Gayle, that sounds like a completely fun and delightful wedding! I think the best weddings are the ones that reflect the personalities of the bride and groom, and yours certainly did.
Either type of Movie Wedding would make me intensely uncomfortable. I get shy in front of crowds–ok, I’m shy all the time–so my own wedding was designed to help me not feel choked with fanciness. It was pretty fun. (And I did wind up married, which was the whole point.)

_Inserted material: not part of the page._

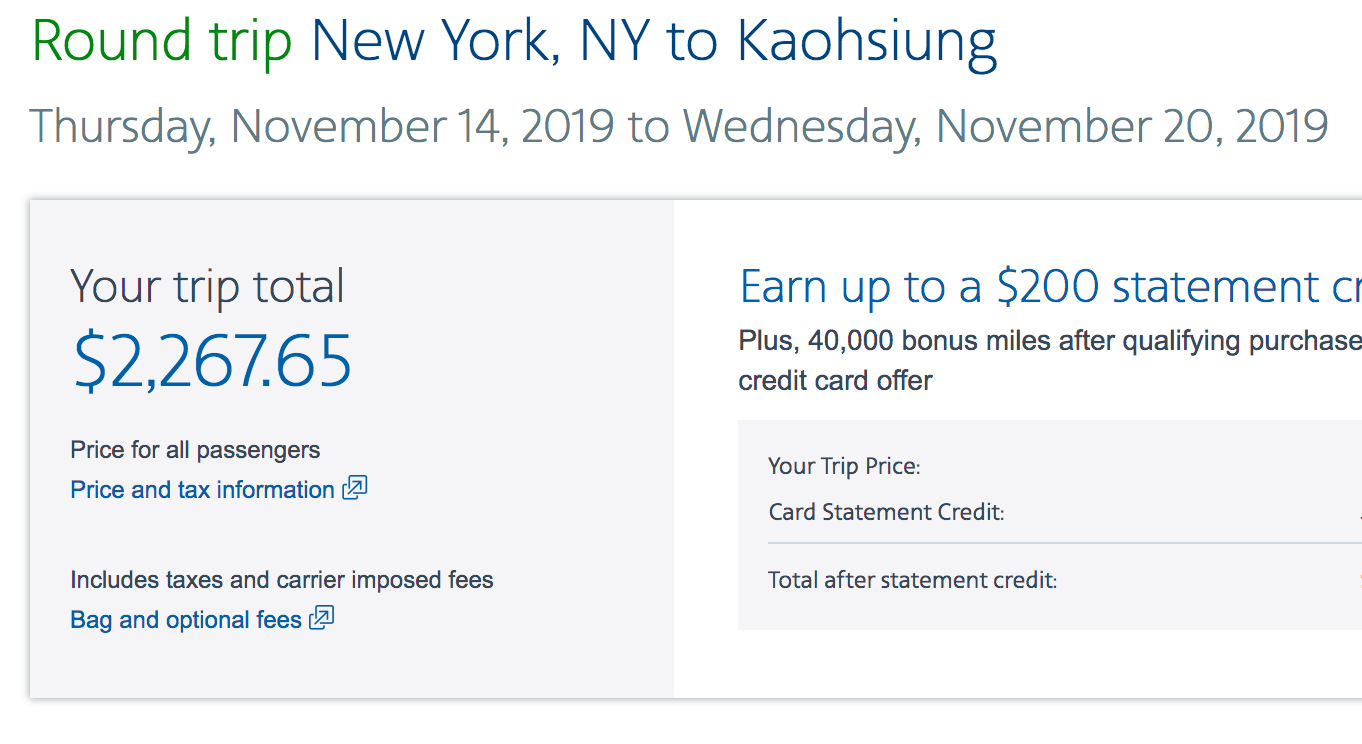1362x744 pixels.
Task: Open the Price and tax information link
Action: [202, 490]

My wedding featured, in no particular order: A cello quartet playing a processional I arranged myself because a cello quartet arrangement did not exist for that piece, a mother-in-law who took two hours to be satisfied with her hair and screwed up the entire photo schedule, a father and father-in-law who each took separate shortcuts and, of course, got lost (one en route to the wedding, one for the reception), a few awesomely hilarious pictures, a bunch of guys outside the reception trying to convince a dog to drink beer, some gorgeous music, a slide show that didn’t work properly, a caterer who had a nervous breakdown and quit the morning of our wedding, a groom who, upon seeing his bride, joked that perhaps HE should have worn waterproof mascara, a DJ who selected the Imperial Death March from Star Wars as our entrance music, two wedding dresses (a fancy white princess dress and an authentic red Chinese wedding gown), a best man who, when it came time for the toast, produced an actual piece of toast from his jacket and asked who he should give it to, the greatest sense of peace I have ever known, and the beginning of an amazing journey with my hubby. Oh, and this dance-off: http://www.youtube.com/watch?v=zXFzzNeaxV8
Priceless! You have the makings of a novel here (or Movie Wedding Type 3). Especially since it all ends happily. Whew.
Now I’m wondering: did the dog drink the beer?

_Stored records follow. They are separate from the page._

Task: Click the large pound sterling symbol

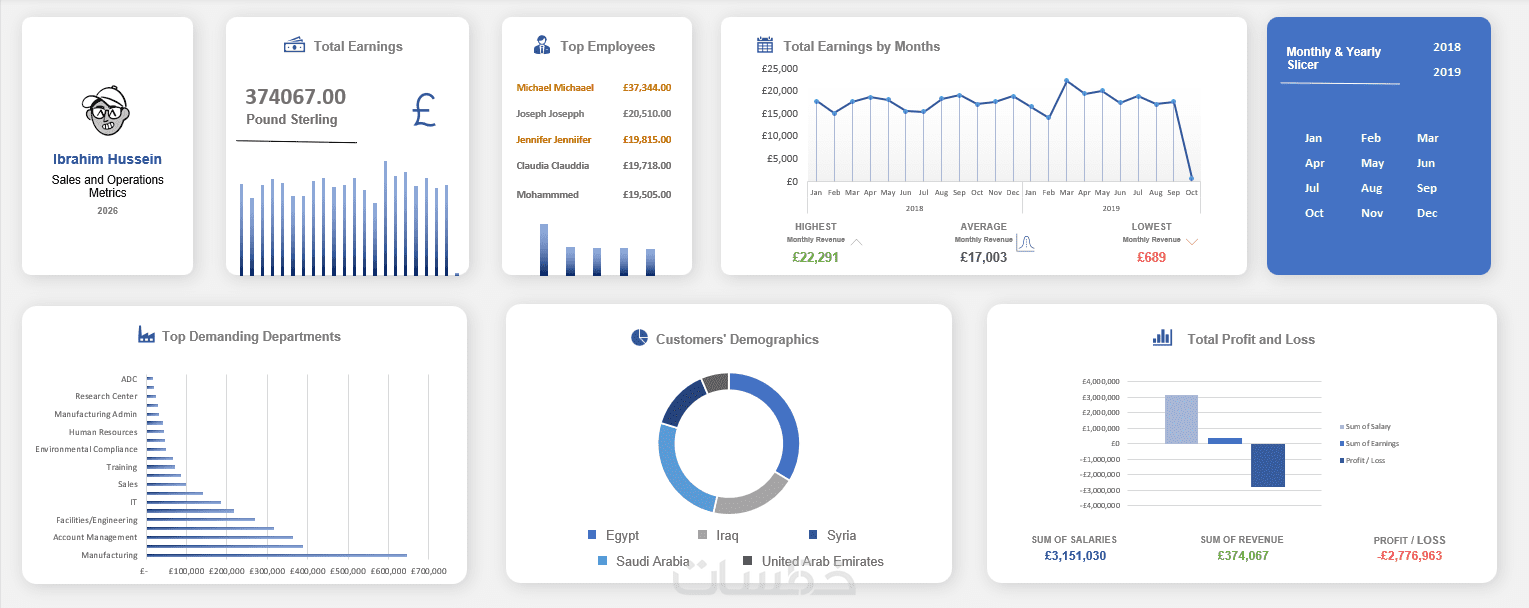Action: pyautogui.click(x=424, y=109)
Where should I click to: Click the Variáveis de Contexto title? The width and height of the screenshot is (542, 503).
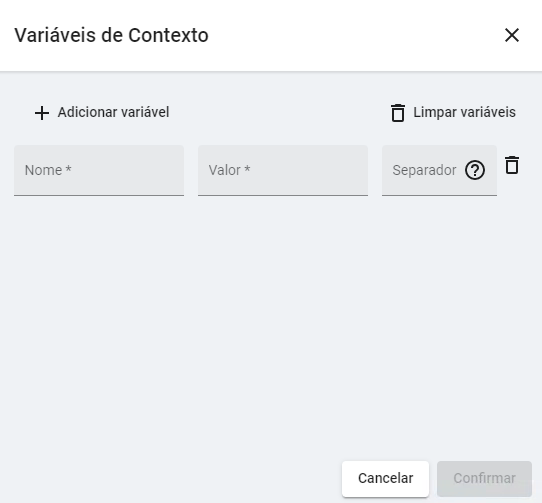(x=111, y=35)
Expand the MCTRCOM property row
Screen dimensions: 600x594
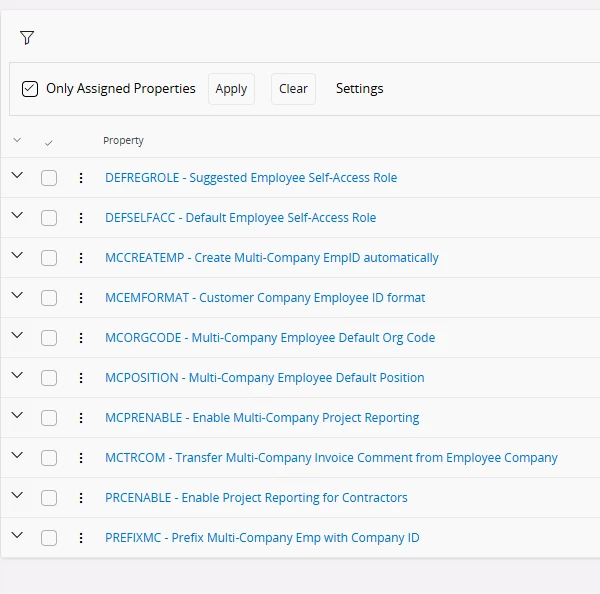click(17, 455)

He did. How it affected him, I have no idea. But he did drink it. (Shockingly, both guys in the dance-off video were stone-cold sober).
Great wedding stories. And I love the chart, Theresa. I’m wildly taking notes–I see several bestsellers with movie rights here. My own wedding wasn’t bad, just boring. No one died or disappeared or did anything to a chicken, so I guess it was OK. Yawn.

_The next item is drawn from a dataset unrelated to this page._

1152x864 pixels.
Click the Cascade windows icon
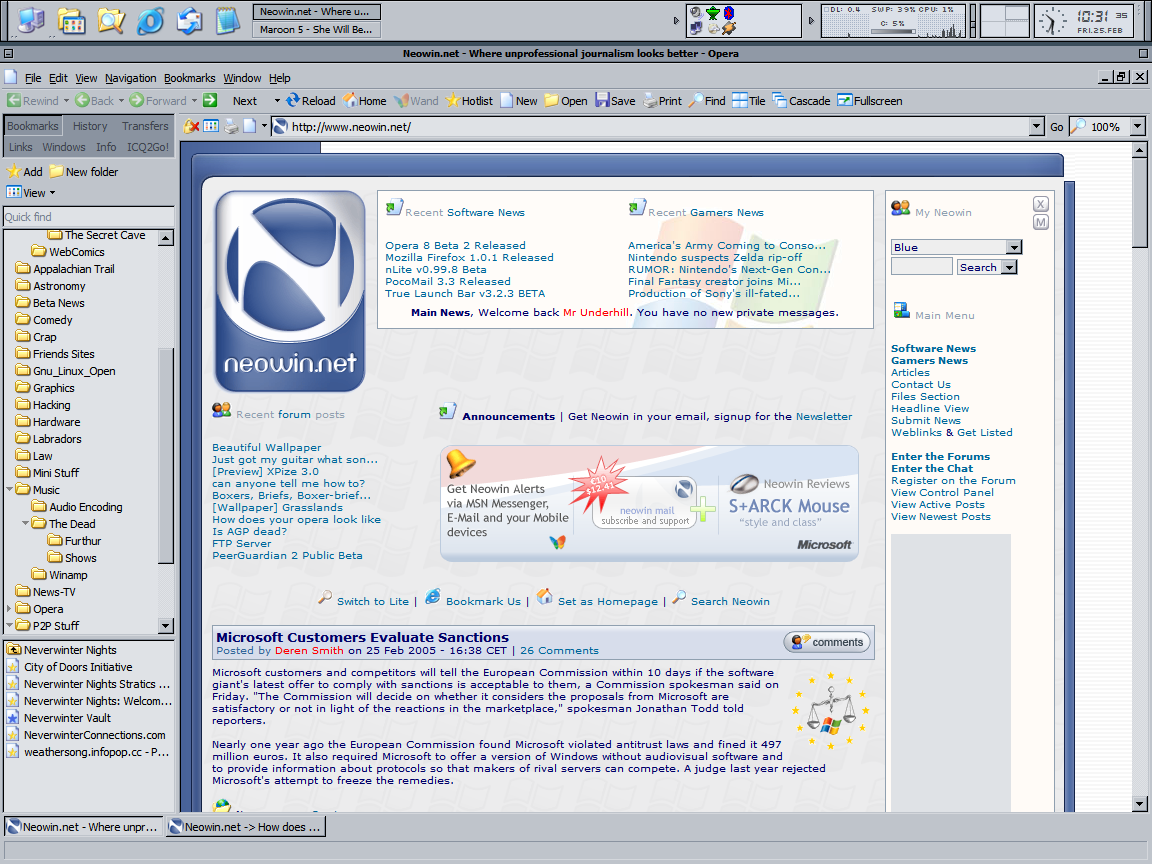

Amanda–and NOW I’m wondering how the drunken dog would do in a dance-off. It would be hard to top those guys. Men who dance belong on the Awesome List.
Kaki–thanks for stopping by! Glad you enjoyed the post. Now *I’m* taking notes, because a movie wedding where someone dies, someone disappears, and someone else does something to a chicken–that is sure to be box office gold.